Tim Berners-Lee’s NFT website sells for $ 5.4 million
[ad_1]
Cryptocurrency investors and digital collectors believe the original source code of the website more valuable than the first tweet but less desirable than a pixelated punk.
A “Non-fungible tokens” It represented Sir Tim Berners-Lee’s invention of the website at an auction that sold for $ 5.4 million on Wednesday. The winner was not immediately identified.
Sotheby’s Auctions names digital artwork “This changed everything”, among the most valuable NFTs ever sold. However, the high-profile article was missing ten million dollars less than the high-water mark set by digital artist Beeple three months ago among signs that virtual interest is already weakening.
The final value exceeds the $ 2.9 million price paid for an NFT of Jack Dorsey’s first tweet, which the Twitter founder auctioned off in March. But it’s much less than $ 69 million cryptocurrency investor he paid for Beeple’s “Everydays: The First 5000 Days” in March.
Earlier this month, a CryptoPunk – one of the first digital collection series – sold for $ 11.8 million at a Sotheby’s NFT auction. The other two CryptoPunks, which look like the graphics of a first video game, have sold for more than $ 7 million.
The British scientist’s bundle featured an archive of time-stamped files for the WorldWideWeb browser, a 30-minute digital “poster” of animation and code, and a letter from Berners-Lee explaining the background to his invention.
Berners-Lee said in a statement that the process “gave me the opportunity to go back in time to the time I first sat down to write this code 30 years ago and could go into the next few decades to reflect on how far the network has come.”
“I am pleased that Rosemary and the initiatives I support have benefited from the sale of this NFT,” he said.
While the inventor of the web likened the token to an autographed book, Sotheby’s hoped that collectors would value the digital object in terms similar to a scientific art.
Berners-Lee’s set of codes exceeded the amounts paid for the handwritten manuscripts by Alan Turing and Albert Einstein at auctions of past scientific memories.
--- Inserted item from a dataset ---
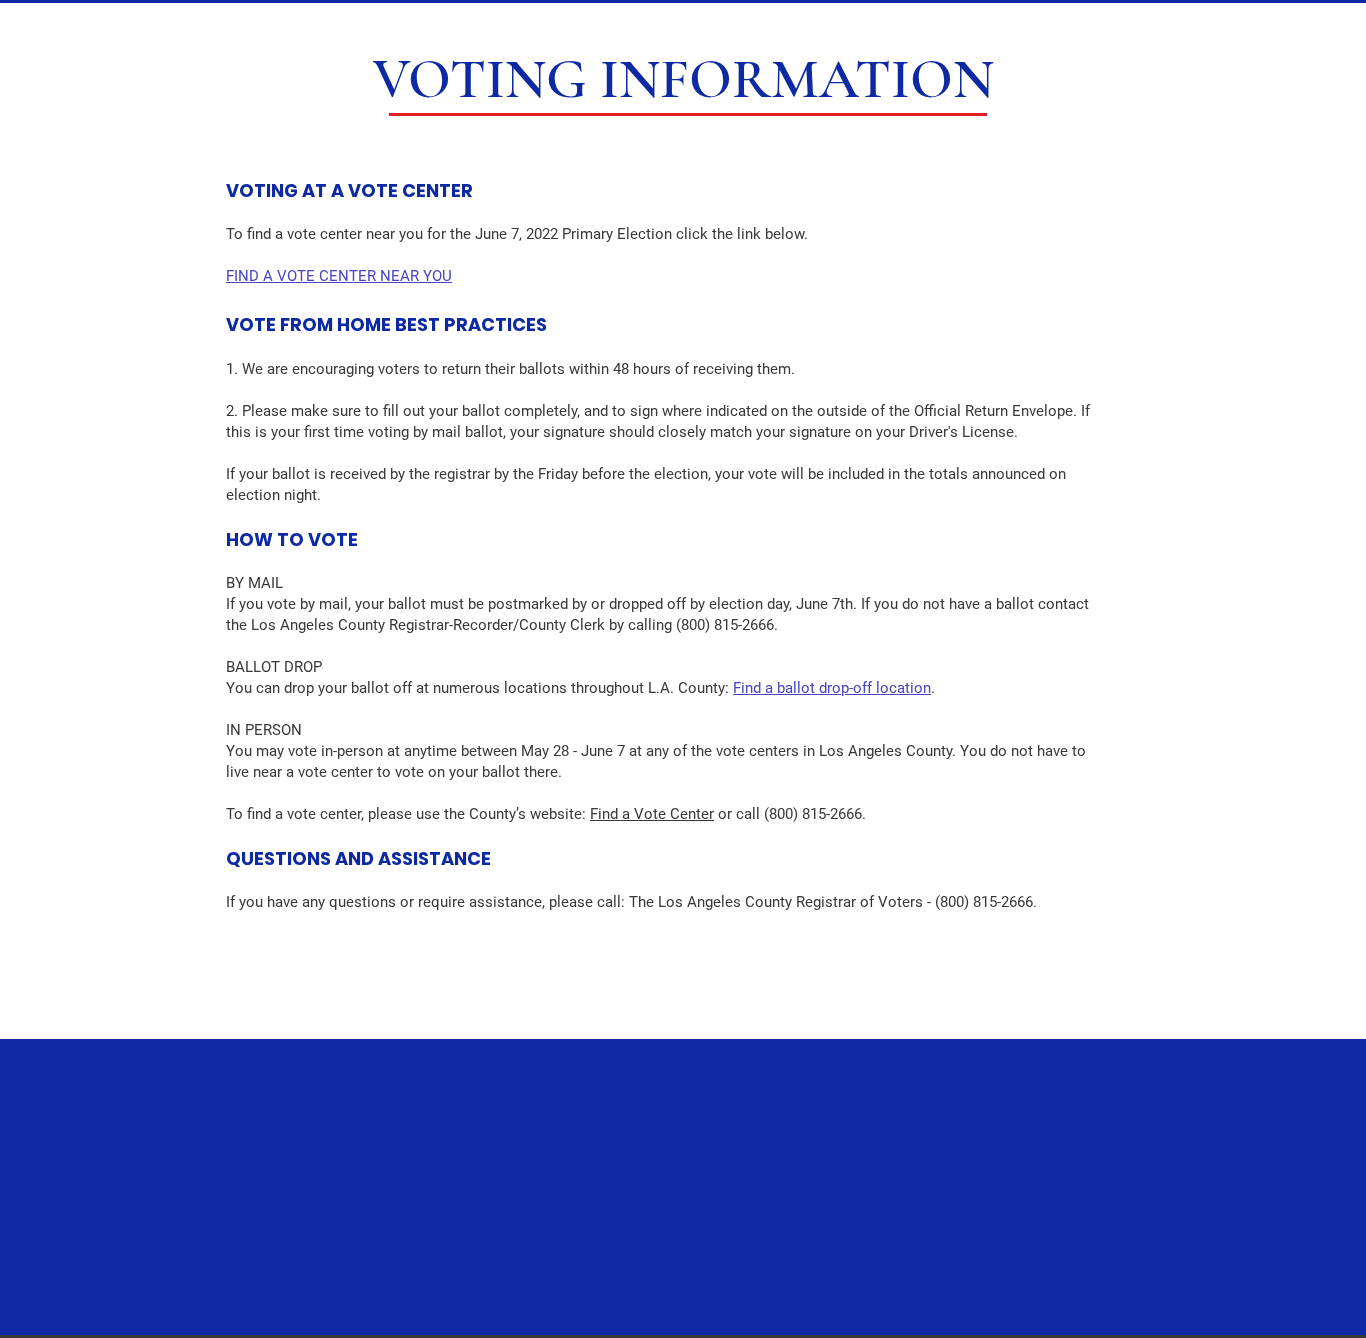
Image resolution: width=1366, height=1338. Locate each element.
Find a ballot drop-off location (832, 688)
The price is in line with NSA whistleblower Edward Snowden’s NFT artwork, which sold for $ 5.4 million in April.
More than 50 bids from around the world were placed in Berners-Lee’s NFT weekly auction. “The tremendous reception to respond to the auction is a fitting tribute to the genius of the man who changed our world forever,” said Cassandra Hatton, global head of science and popular culture at Sotheby’s.
NFT uses blockchain technology to bring disability, traceability and authentication to the digital world so that the media can be constantly copied.
The technical basis of the web was never patented, but it was made public for free by Cern, a particle physics laboratory in Switzerland, when Berners-Lee came up with the idea.
Hundreds of millions of dollars have been spent on digital collectibles this year, although activity has been lower since the March summit, along with broader ones. sell in cryptocurrencies and in a series of regulatory restrictions on bitcoin.